Tailored highly transparent porous silica coatings for enhanced optical and mechanical performance of solar covers

• Tailored durable anti-reflective coatings were designed through induced porosity using a pore-forming agent (Pluronic® P-123). • An increase of up to 5.2 % in optical transmission was achieved compared to bare glass. • Extended thermal treatments weakened the silica network, leading to reduced mechanical resistance • The silica precursor ratio was found to significantly influence coating density. • Adjusting the silica precursor and pore-forming agent concentrations affected the environmental durability of the coatings. Sol-gel porous silica-based anti-reflective coatings (AR) represent a key solution to minimize reflectance losses and improve solar systems efficiency.
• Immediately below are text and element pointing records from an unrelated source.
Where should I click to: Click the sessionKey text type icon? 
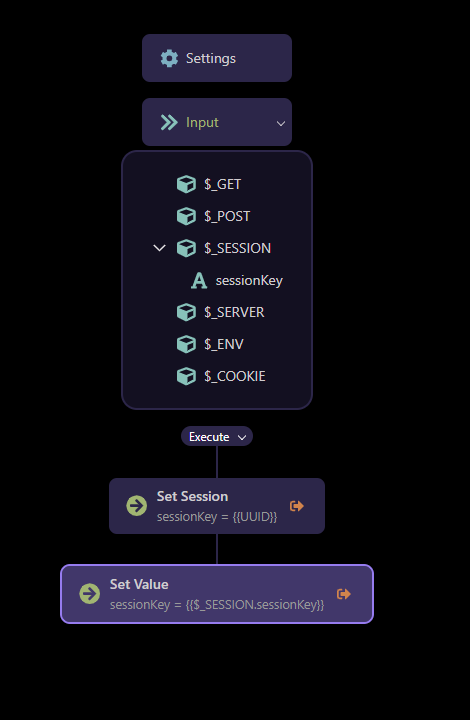click(x=199, y=281)
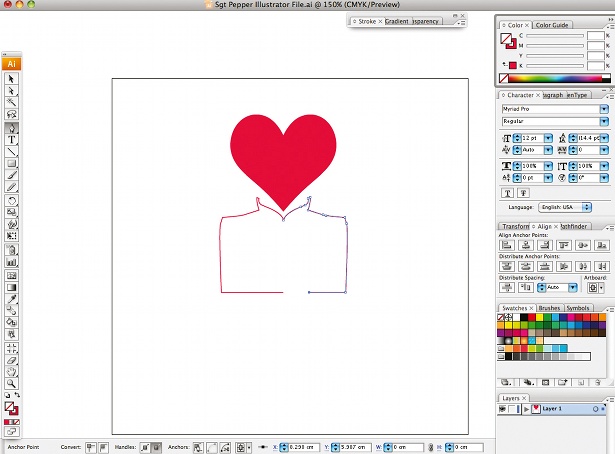Switch to the Color Guide tab
Viewport: 615px width, 454px height.
(x=552, y=25)
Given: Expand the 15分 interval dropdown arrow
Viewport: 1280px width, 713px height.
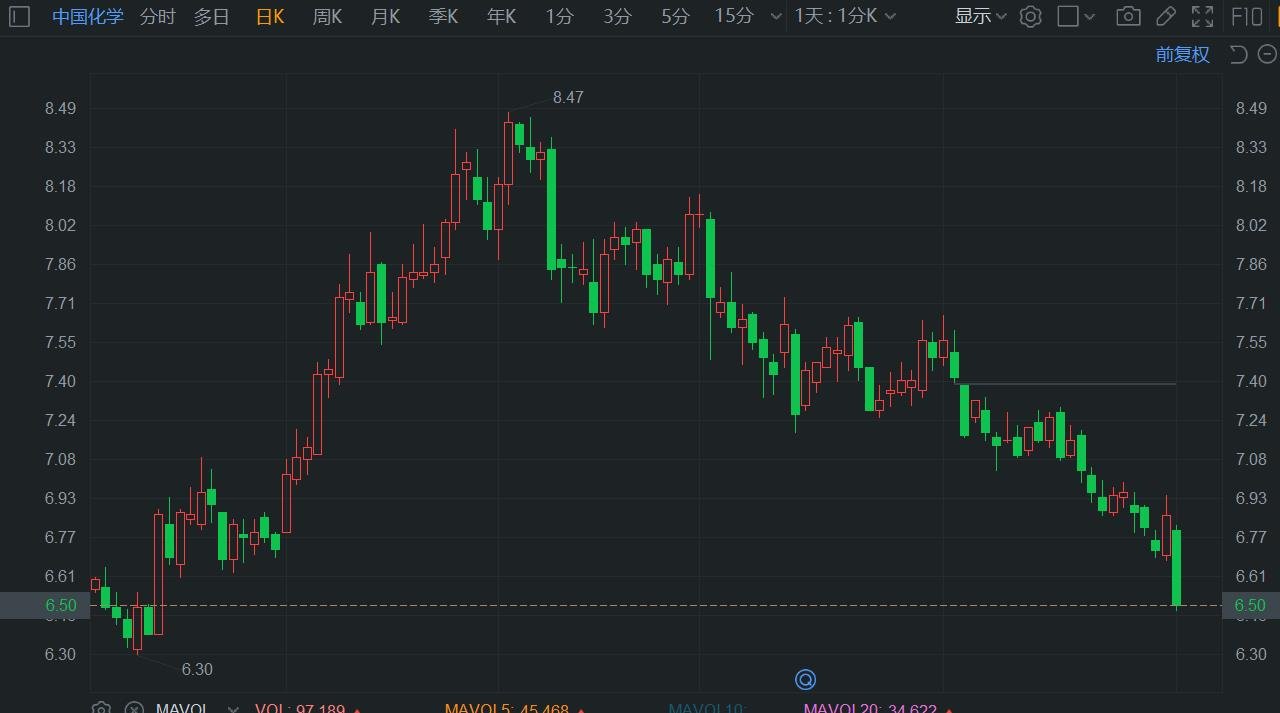Looking at the screenshot, I should pos(773,16).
However extreme climatic conditions compromise the long-term durability of the coatings. This study focuses on the impact of pore-forming agent (Pluronic® P-123) concentration, thermal treatment, and silicon precursor ratio on optical, structural, and environmental durability properties. The introduction of Pluronic® reduced the refractive index, achieving a minimum value of 1.215 at 600 nm, corresponding to a porosity of 56 %, and increased optical transparency, with transmittance reaching 99.8 % at 600 nm. However, higher porosity minimized mechanical stability, with abrasion resistance decreasing as Pluronic® concentration increased. Prolonged (1 h) thermal treatments at 500 °C led to excessive burnout of the Pluronic®, reducing mechanical resistance. Modifying the silicon precursor ratio (TEOS:MTES) impacts coating density, while both silicon precursor ratio and Pluronic® concentration influence the coatings’ environmental durability. These findings highlight the importance of achieving a balance between optical performance and mechanical/environmental durability. Optimal balanced performance was achieved with 2 % v/v Pluronic® and TEOS:MTES ratio of 70:30. By carefully controlling the formulation and processing parameters, AR coatings properties can be tailored for solar applications, ensuring high efficiency and stability under operational conditions.